Wordlewww.wordle.net – This fun tool lets you play around with texts that you provide and create a ‘Word Cloud’ that gives frequently occurring words more notability. Before reading a news article I copy the content into the Wordle and my grade hypothesise what the news story might be about.

Apps:

Gliffy – http://www.gliffy.com/ – (Requires signup – Free 30-day trial) A handy resource both professionally and for students’ use. This one requires some time investment but it produces some pretty darn cool results.

Popplet (lite) iTunes Store – A colleague introduced me to this student-friendly app with a neat, simple interface. Multiple graphic organisers can be saved in one app (Full version only) and then exported as PDF or JPEG files. The lite version allows for one local copy and you can still export your files – I find that this is workable if you are only using it in small groups or have a 1:1 iPad/student ratio.

iMindmapHDiTunes Store – A step up from the simplicity of Popplet but it makes up for it with some trickier user features. The free app is quite restricted but still provides enough options to be worthy of a mention and make the list.

Teacher reference:

Take a Look  (Kath Murdoch) – A colleague introduced me to Murdoch’s inquiry-based teacher tools. Her reflective tools are no exception. This text is well worth a Google.

WA First Steps (Reading, Writing, Viewing) – A formidable resource that we use in our annual, term and weekly planning. They aren’t cheap, but are worth a look from a team based/whole school planning initiative.

Finally…

Today I was in the world of Twitter and I stumbled across this article on the (extremely awesome) tech website, Mashable:

http://mashable.com/2012/07/09/how-to-create-an-infographic/

This has inspired me to lead my Grade 3/4s down the infographic path in Term 4, what possibilities! I’ll keep you posted.

Cheers,

Teddy.

Thank you all so much for your support and kind comments so far. Please use the section below to share some of your uses for graphic organisers in your classrooms, here are some questions to get you started:

Do you have a favourite resource that I haven’t mentioned? How do you integrate it into your practice?

Should we be working towards making everything tech-based (iPads, apps etc.) or do BLMs still have a place in our students’ planning and brainstorming?

Do you have a blog? Share it with us below!
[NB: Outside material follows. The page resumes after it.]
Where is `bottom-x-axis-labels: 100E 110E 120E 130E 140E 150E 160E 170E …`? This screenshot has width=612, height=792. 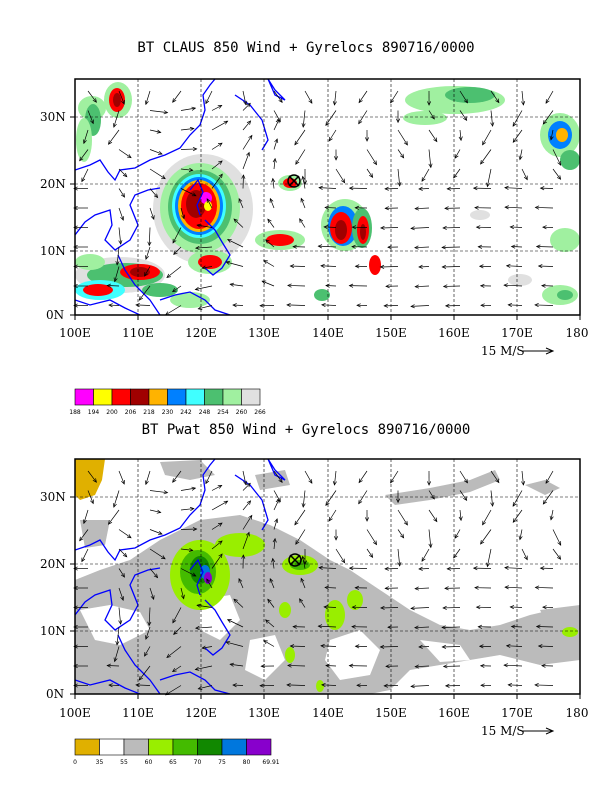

App of the Month – Criteria

Colleague: ‘What apps should I get?’

Rotate iPad 90 degrees, shuffle across to them,

 

Me: ‘Well…’

 

The reality is that there are just so many apps out there, for such a range of purposes, that it is not always possible (in the same time it takes to drink your lukewarm coffee) to pinpoint to a colleague exactly which apps are relevant, useful and practical for them. My current experience of app-based technology in education is an enthusiastic group of professionals spending precious time integrating apps that actually make their lives more complicated! Personally, I have done this and later found myself spending more time re-reorganising files and folders, notes and photographs to get everything back into one, accessible space. I can say the same for so-called lesson enhancing apps.

Reflecting on this, I’m sure we all agree that our focus is best directed when we find an app that does a better job for us than we are doing already. I’d like to clarify my future posts by categorising apps under three simple terms – those being that the app makes things easier, faster or cooler.Because every student will tell you that if it (the lesson) is easy to interact, fast or cool, they’re in. And teachers? Well, I can only speak for myself…

With this in mind, I’m going to choose an app each month that achieves one, two or all of these criteria, to share and evaluate them. Perhaps by explaining their usefulness under these simple terms, I can make them more readily accessible to you.

I look forward to hearing your feedback, experiences and suggestions for alternatives so that this monthly section can become a forum and resource for others. Please feel free to use the comments section to direct future posts or any app categories that you would like to discuss.

Happy Apping!

Teddy.

Disclaimer: I am by no means an Apple expert. I will only present apps that are tried and tested.